One man, Ed Bledsoe, lost his wife and two great-grandchildren, ages 4 and 5, within only a 15 minute time frame.
The man’s family were victims of the previously reported “fire tornado,” or what some are calling a “firenado” that ripped through Redding, which produced whirling winds of fire in excess of 143 mph.
— Domenico Calia (@CaliaDomenico) August 2, 2018
“The tornado was hovering over the house,” Bledsoe’s granddaughter Amanda Woodley recounted to CNN. “It was just a tornado fire over the house.”
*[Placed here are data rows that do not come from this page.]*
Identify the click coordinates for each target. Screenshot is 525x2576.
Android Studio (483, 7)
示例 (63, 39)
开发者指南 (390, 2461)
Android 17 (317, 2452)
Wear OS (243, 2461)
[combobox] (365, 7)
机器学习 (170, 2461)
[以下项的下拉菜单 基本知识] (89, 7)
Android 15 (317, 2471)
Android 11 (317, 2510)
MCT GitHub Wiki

Ed Bledsoe and other family members gave an account of the unbelievable and tragic moments the fire tornado struck :
He said his son drove toward the flames in the hope of rescuing his family members. “My son said the grass wasn’t on fire, the trees were getting sucked up in the air and burning,” Bledsoe told CNN. “He said when he opened his doors, the leaves hit him like somebody was slapping him. He said it was sucking his breath out, and he got back in his car and tried to get out.”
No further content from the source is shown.